[erlang-bugs] Schedulers getting "stuck", part II

Patrik Nyblom <>
Tue May 7 14:23:22 CEST 2013

Hi Scott (and Joe)!

Thank you for these tests!

I would say Joe's comment at the end of the test10 gist says it all, and 
is spot on:

"This isn't just a NIF problem. Any code that sits in C land and doesn't 
accurately contribute towards scheduler reductions can case this. So, 
BIFs that don't estimate work and perform BIF_TRAPs are also bad. Turns 
out that that the commonly used |term_to_binary| and |external_size| 
BIFs have this problem. "

Joe points out a couple of misbehaving BIF's and NIF's which will cause 
this, breaking the scheduling algorithm. I bet there's more of them. I 
can see several problems that needs to be fixed:

1) OTP should of course not have code (BIF's or NIF's or whatever) that 
does not even bump reductions or trap properly.
2) If writing NIF's, you should have a way to monitor the scheduler 
behavior to easily find long schedules. DTrace is nice, but not 
available everywhere...
3) If writing NIF's, you should have a simple way to put the execution 
of your code in a separate worker thread.

The answer to (1) is that we continue (or intensify) our work when it 
comes to adding proper reductions and trapping to BIF's (and NIF's).

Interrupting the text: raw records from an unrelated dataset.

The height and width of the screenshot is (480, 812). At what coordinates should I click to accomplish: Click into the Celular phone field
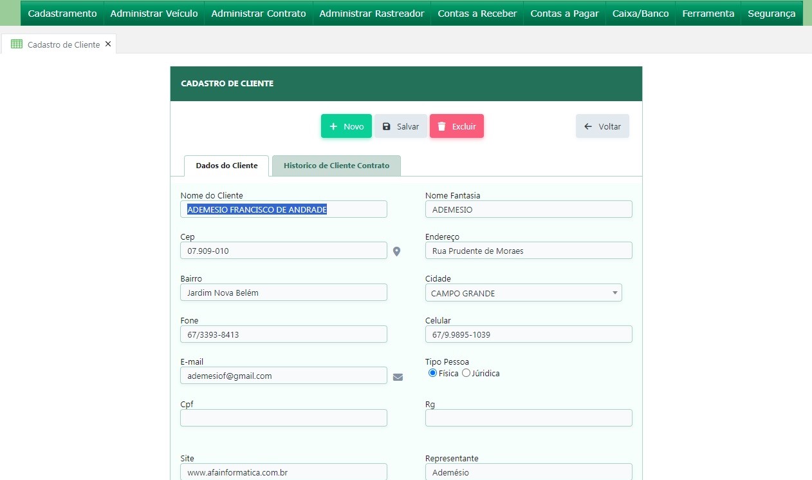point(528,334)
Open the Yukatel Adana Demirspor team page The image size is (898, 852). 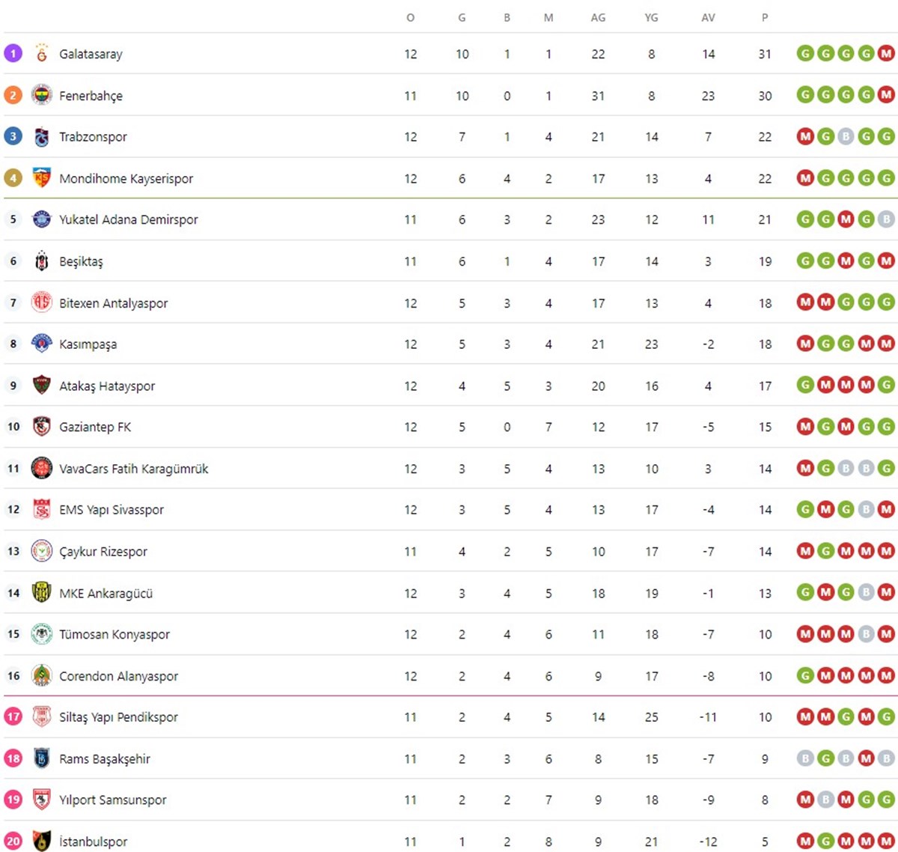coord(129,219)

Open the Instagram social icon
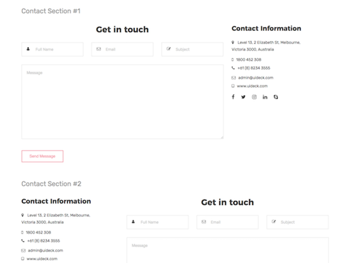tap(254, 97)
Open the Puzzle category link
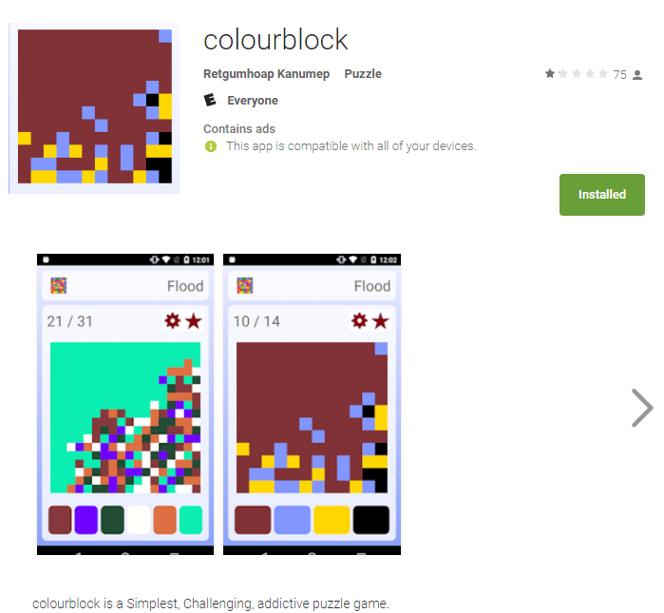Viewport: 664px width, 613px height. click(x=363, y=74)
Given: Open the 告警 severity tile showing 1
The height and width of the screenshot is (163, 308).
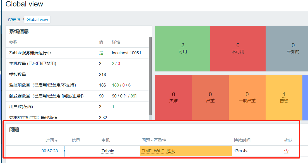Looking at the screenshot, I should (x=284, y=97).
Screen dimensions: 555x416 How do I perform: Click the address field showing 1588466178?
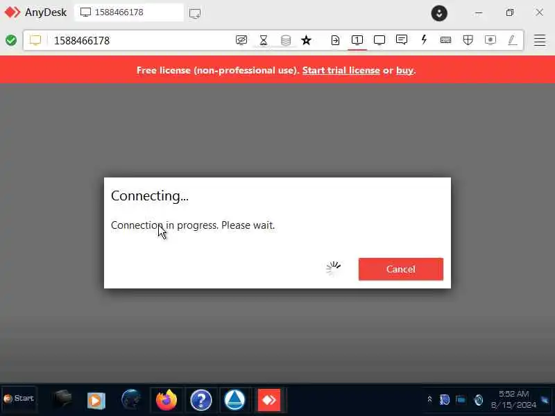[142, 40]
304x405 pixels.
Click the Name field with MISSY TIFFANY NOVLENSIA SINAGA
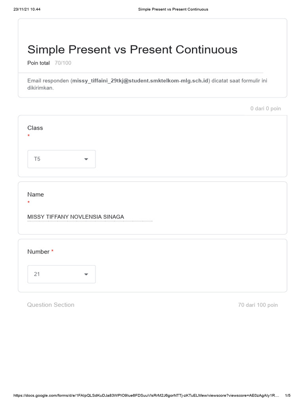point(90,217)
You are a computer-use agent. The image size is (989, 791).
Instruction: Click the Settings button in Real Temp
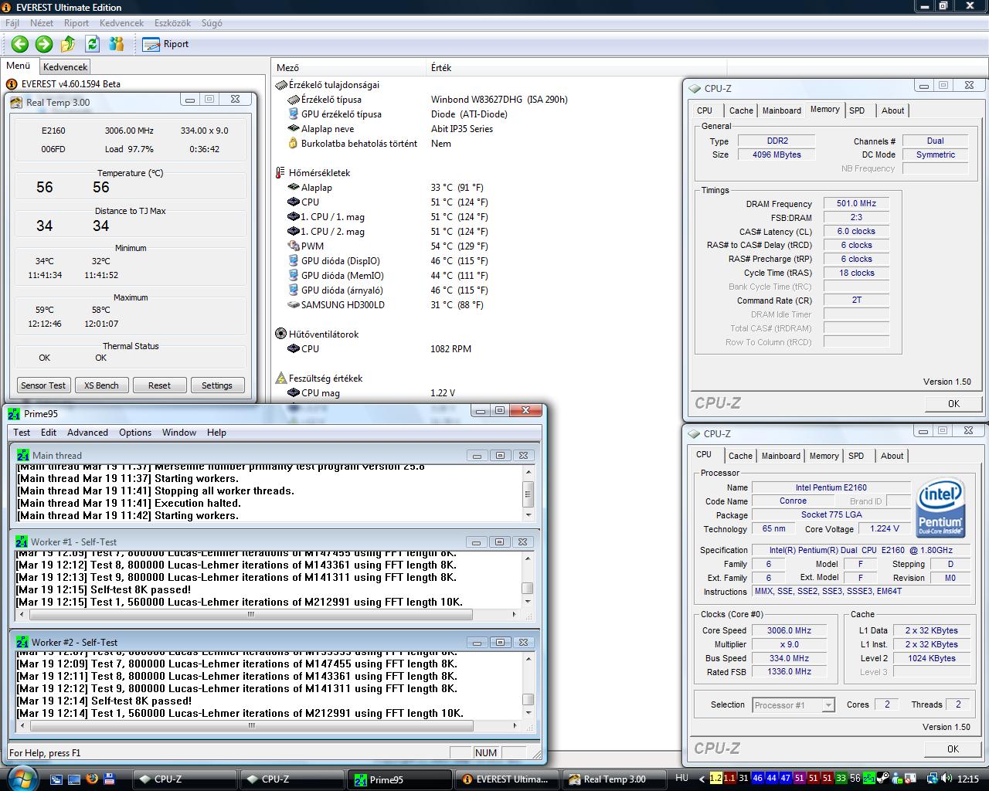coord(216,385)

A 
first step would be to just add proper reductions to all relevant BIF's, 
which is fairly easy to do. Whenever there's a BIF whose work depends on 
the size of the input, it should also at least add a cost to the process 
that's proportional. Some old BIF's does not do even that, which really 
needs to be fixed. Contributions are always welcome... term_to_binary 
and external_size are already being worked on, but there's most probably 
more problem BIF's out there...

One step towards (2) is the ability to monitor long schedules in the 
system. I've extended erlang:system_monitor/2 to have an option to 
monitor all schedules and port operations that run for more than a 
specified amount of wall clock time. That should at least help in 
identifying such problems (the code is not in maint yet, but will be 
soon). More monitoring options, to see the scheduler behavior may be 
needed, but this is at least a start. As an example, monitoring long 
schedules in test10, will inform you that the processes run 
uninterrupted for a whopping 1,5 *seconds*. Just adding reduction cost 
to the md5 calls will reduce this to a tenth of the scheduling time of 

The answer to (3) is "dirty schedulers", which is in the roadmap for R17.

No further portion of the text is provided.